READING TEXT.
★ ★ ★
Marion Fulk is an avid and discerning jewelry collector. She happily travels the world from her hometown of Little Rock, Arkansas, in search of new jewelry discoveries. She prefers extensive walking and navigating of public transportation, as happened during AJF’s trip to Estonia and Sweden in 2014, where Marion became the group’s lively, unofficial city walking guide. She proudly wears pieces from her jewelry collection, and this year she started keeping a daily log of every piece she wears. So far, Marion has had very few days with no jewelry entries, and those were when she hiked in the woods.
We asked Marion about her jewelry collection and her perspective on the jewelry collecting market. She also very kindly agreed to host an impromptu photo session at her home for this interview, which seems to have drawn out her inner Sarah Bernhard…
Adriana G Radulescu: How did you become a jewelry collector? Is there a personal story behind it?
Marion Fulk: I think I have loved jewelry all my life. It must be a recessive gene—no one else in my family is a jewelry fiend, but a number of us are collectors.
Once I found art jewelry, I found my collecting passion. And it took quite a while to find this field: in the early 1990s, when I started looking for art jewelry, I didn’t know exactly what it was. Once I found it, I was hooked. In my initial years of collecting, I bought a few pieces at different galleries. Then I met Helen Drutt and visited her home—I was completely captivated and enthralled, and totally felt in love with the field. There was no going back after that.
What is the defining concept for your collection? Do you see jewelry as art?
Marion Fulk: Absolutely I see jewelry as art. I do not want a piece if it isn’t a work of art. My criterion for buying any piece of jewelry is very simple: I have to love it. If I shriek when I see a new piece, that’s a sign that the work is headed to Little Rock.
How did your collection develop over the years?
Marion Fulk: Piece by piece. Most of us keep learning, and our eyes and tastes keep evolving. I go to museum shows and artist studios as often as possible, and read monographs and books on our field regularly. AJF’s website is a wonderful resource—lots of great information and images. I love going to Schmuck show in Germany and seeing so much jewelry. There’s more to look at there than even I can stand.
Do you see the value of your pieces as pleasure, investment, both?
Marion Fulk: Ideally, the pieces would go up in value. But I bought them because I loved them, not as investments. I buy stocks to make money; I buy jewelry because it is beautiful, it speaks to me and I want to wear it.
Some collectors are reluctant to wear their jewelry pieces. You frequently wear yours. Do you believe that wearing them gives a true meaning to jewelry as adornment, or does it devaluate them as pieces of art?
Marion Fulk: Jewelry is to be worn. I recognize that wearing the pieces can lead to damage, which leads to devaluation (don’t ask how many pieces I’ve dropped while holding them). But to me, jewelry is art that goes on the body. If it doesn’t work on the body, then it’s not jewelry. I’m very picky about clasps for that reason. If I can’t get a piece on or off, then I can’t wear it, so why would I want it? If it can’t be worn, it’s not jewelry.
There seems to be increased competition among the art jewelry collectors concerning top works by established makers. What do you think about this competitiveness? Does it change your selection and decision-making process in acquiring a piece?
★ ★ ★
DATA BLOCK.
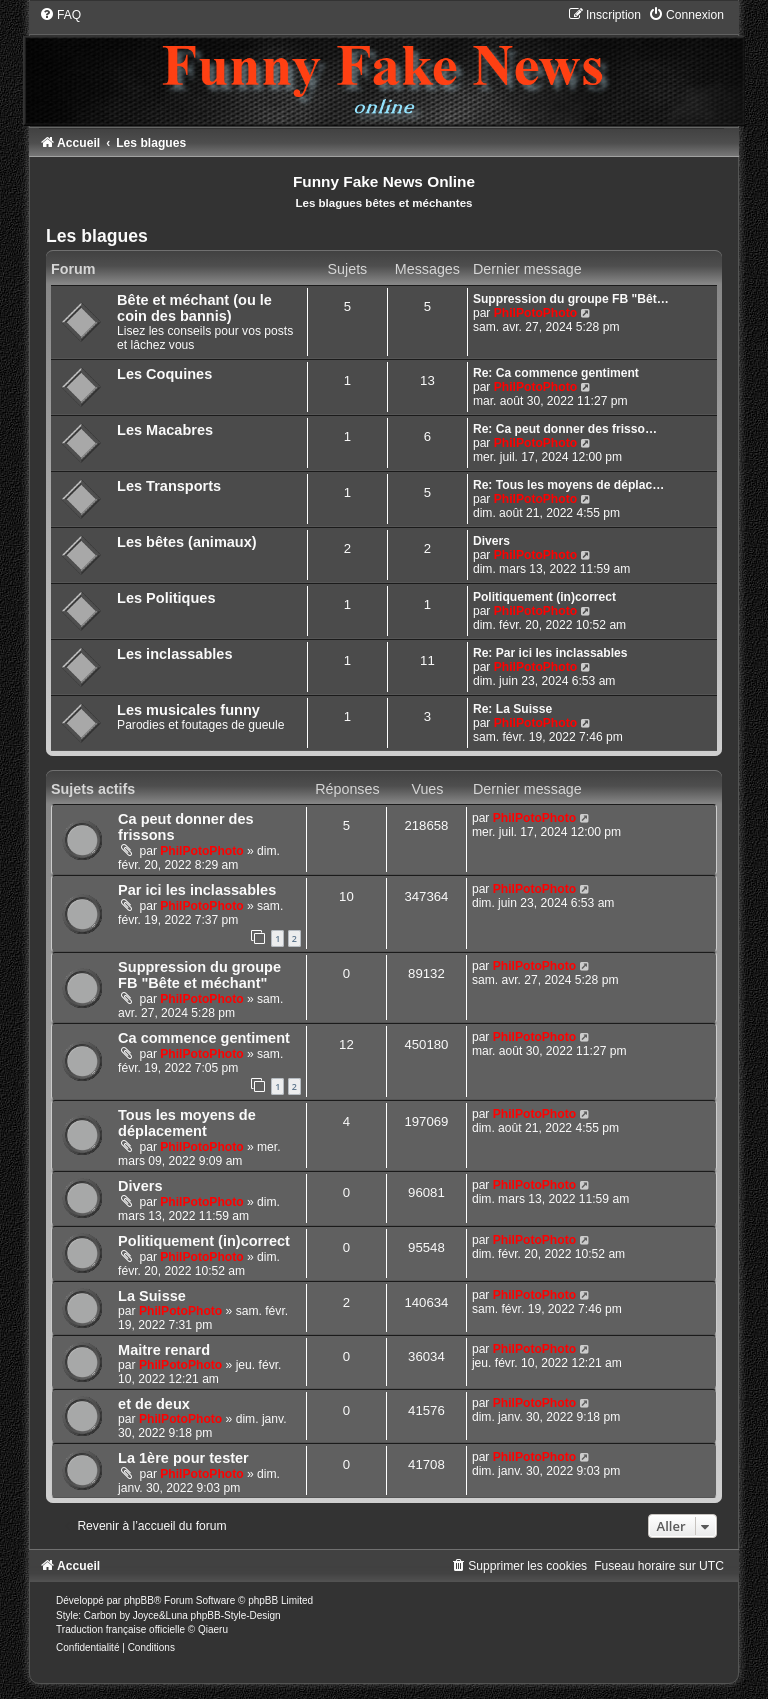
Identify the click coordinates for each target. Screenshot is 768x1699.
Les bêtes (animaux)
★ ★ ★
EXERCISE REQUIREMENTS.
**a)** Extract the passage of the Marion Fulk interview from "What is the" to "pleasure, investment, both?".
**b)** Write the next part of the interview with jewelry collector Marion Fulk, picking up after its final sentence.
The data plays no part in what follows.

EXERCISE ANSWERS.
**a)**
What is the defining concept for your collection? Do you see jewelry as art?
Marion Fulk: Absolutely I see jewelry as art. I do not want a piece if it isn’t a work of art. My criterion for buying any piece of jewelry is very simple: I have to love it. If I shriek when I see a new piece, that’s a sign that the work is headed to Little Rock.
How did your collection develop over the years?
Marion Fulk: Piece by piece. Most of us keep learning, and our eyes and tastes keep evolving. I go to museum shows and artist studios as often as possible, and read monographs and books on our field regularly. AJF’s website is a wonderful resource—lots of great information and images. I love going to Schmuck show in Germany and seeing so much jewelry. There’s more to look at there than even I can stand.
Do you see the value of your pieces as pleasure, investment, both?

**b)**
Marion Fulk: I think it’s great that people are competing for art jewelry. Why wouldn’t we all want the best pieces? Fortunately, the majority of us aren’t belligerent … if someone buys the piece I want, I try not to fret too much—as long as she loves it as much as I would have!
If another collector wants to deaccession a work you particularly like, would you consider buying it from them? Do you think the art jewelry market has the infrastructure to support a second market?
Marion Fulk: Yes, and call me first if you have a wonderful piece to sell! Do not hesitate! And yes, I would like to see a strong secondary market … I might part with a few pieces I own to make way for some bigger, better work.
You are a businesswoman. From a business perspective, where do you see the strengths and weaknesses of the jewelry collectors market? How do you see this market developing in the next 20 years?
Marion Fulk: It’s a fragmented market … I don’t think there is good pricing, especially in resale. I hope in the next 20 years there is a larger, more efficient secondary market. I love the tight spreads of the NY Stock Exchange … a good model.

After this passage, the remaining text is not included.